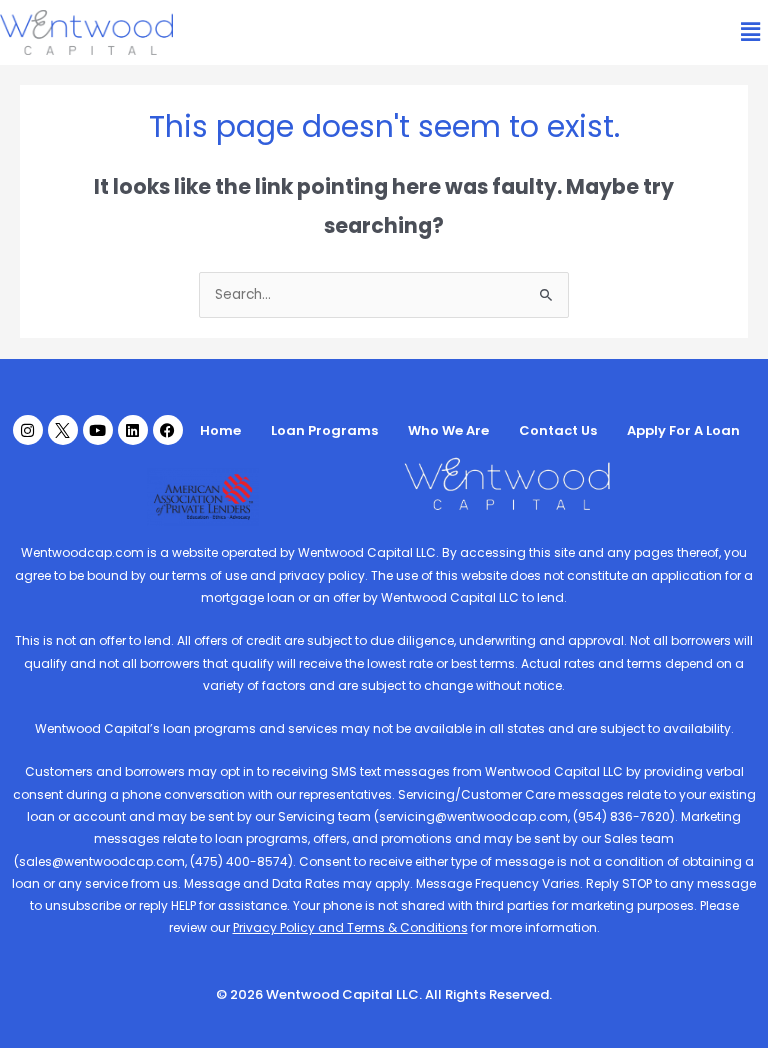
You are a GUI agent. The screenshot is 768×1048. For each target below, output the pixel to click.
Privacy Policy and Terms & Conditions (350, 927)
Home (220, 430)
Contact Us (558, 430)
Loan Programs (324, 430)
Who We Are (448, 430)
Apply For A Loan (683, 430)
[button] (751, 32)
|---|
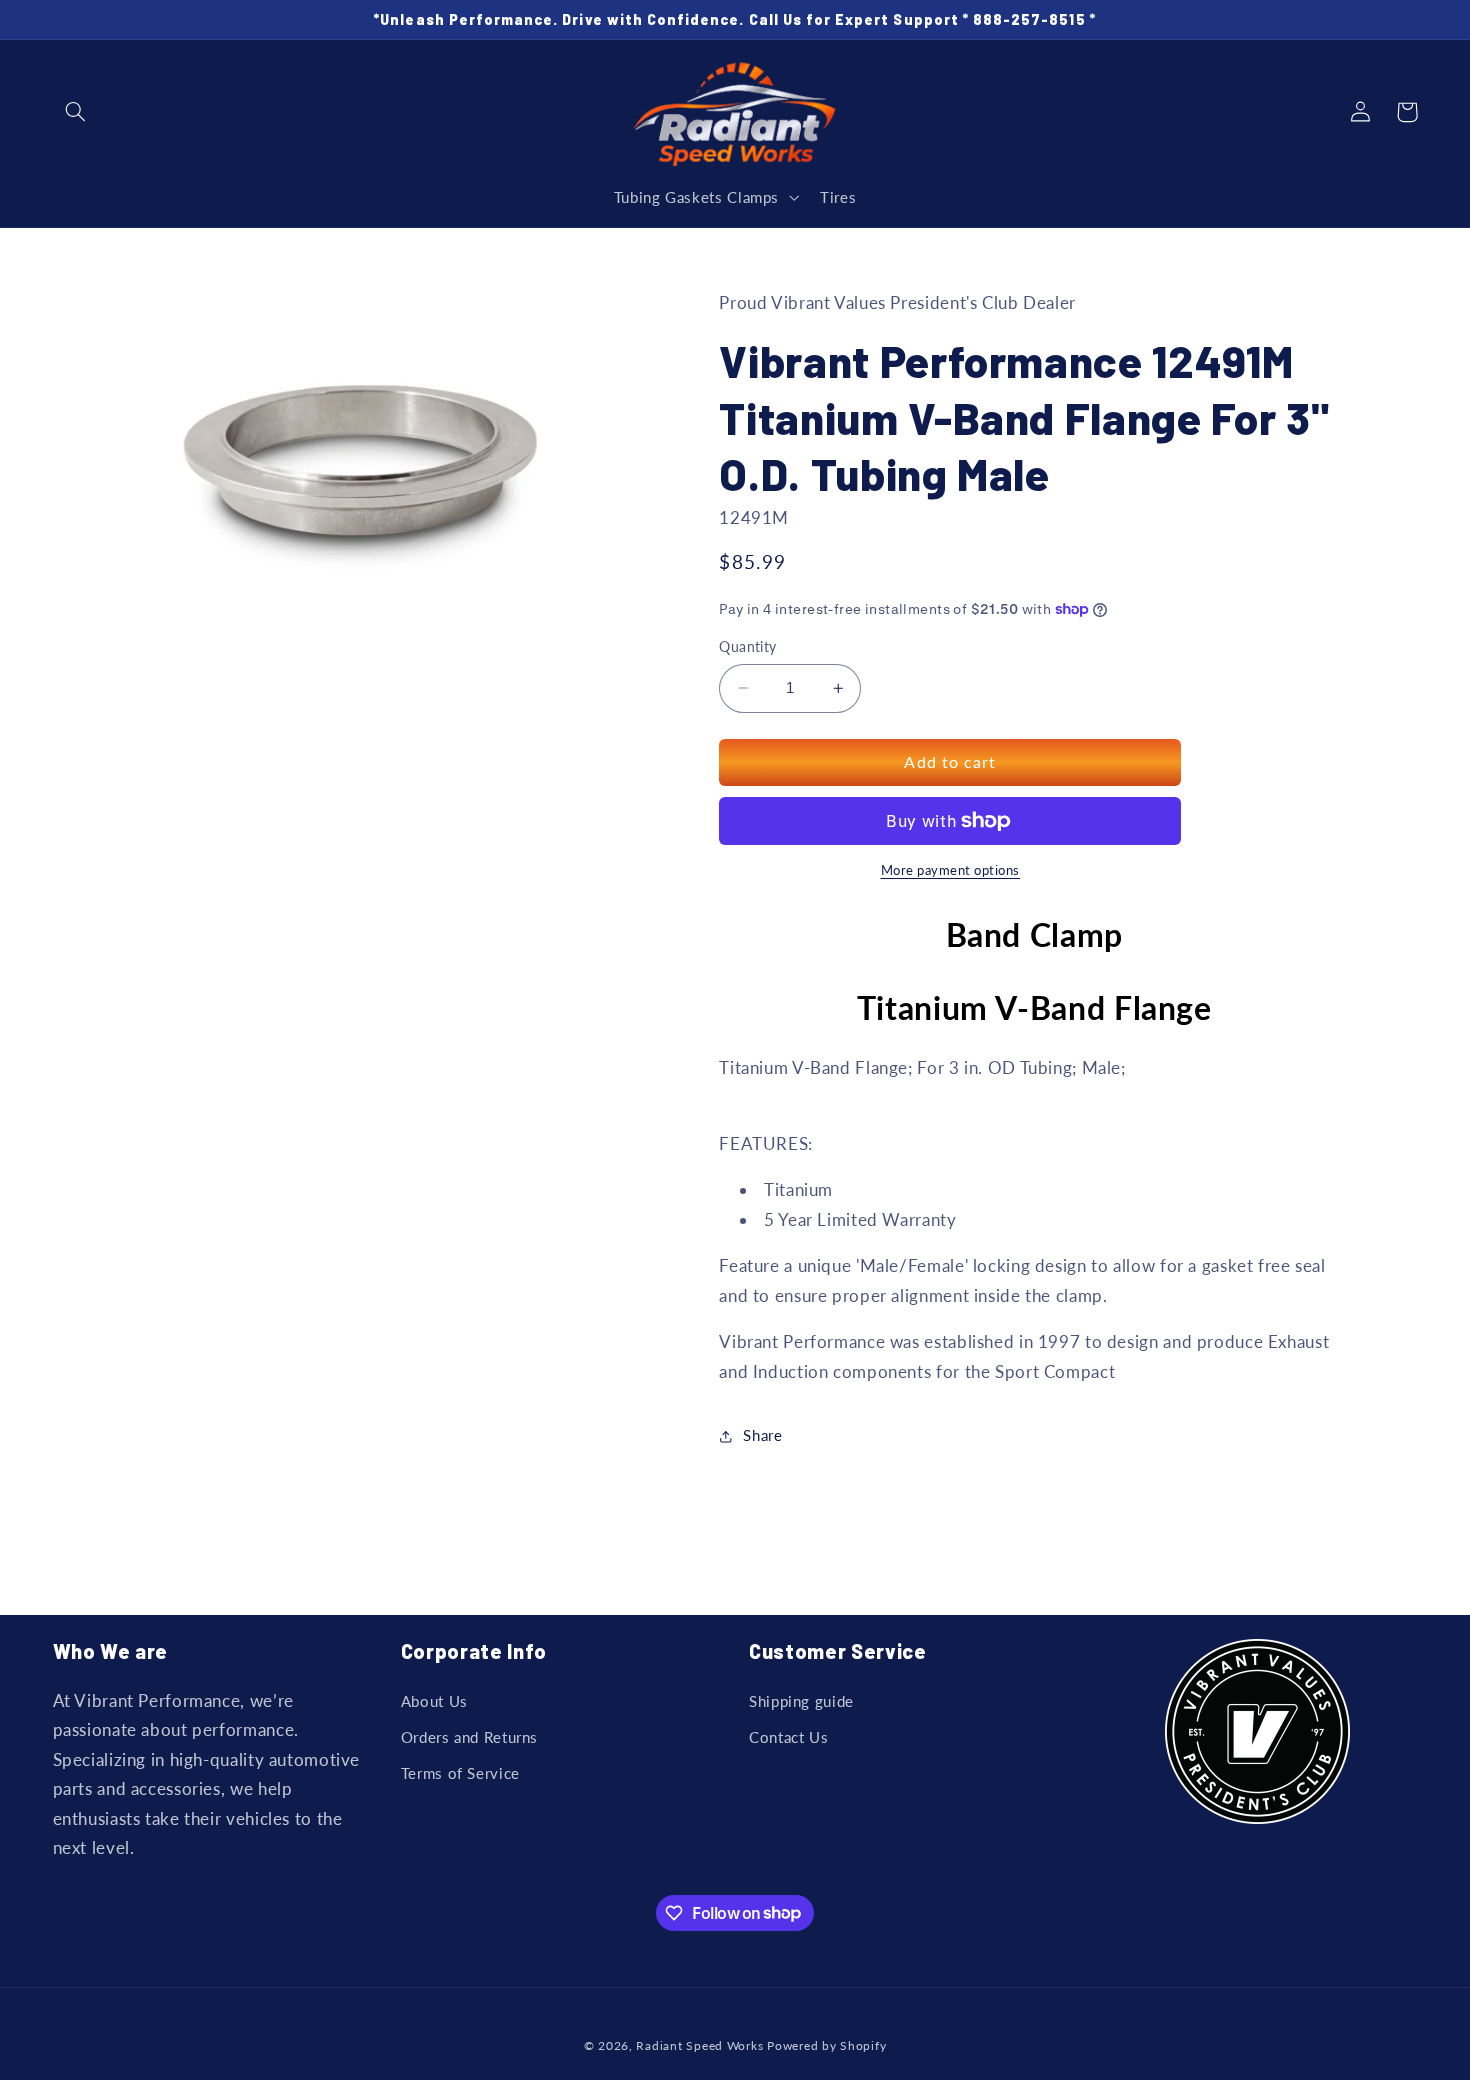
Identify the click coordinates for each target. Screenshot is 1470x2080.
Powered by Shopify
|---|
- BRIEF
Using the data above, reproduce exactly the lines from the line that contains "You are a GUI" through the line that contains "[button] (751, 32)", including both.

- RESPONSE TO THIS EXERCISE
You are a GUI agent. The screenshot is 768×1048. For each target below, output the pixel to click.
Privacy Policy and Terms & Conditions (350, 927)
Home (220, 430)
Contact Us (558, 430)
Loan Programs (324, 430)
Who We Are (448, 430)
Apply For A Loan (683, 430)
[button] (751, 32)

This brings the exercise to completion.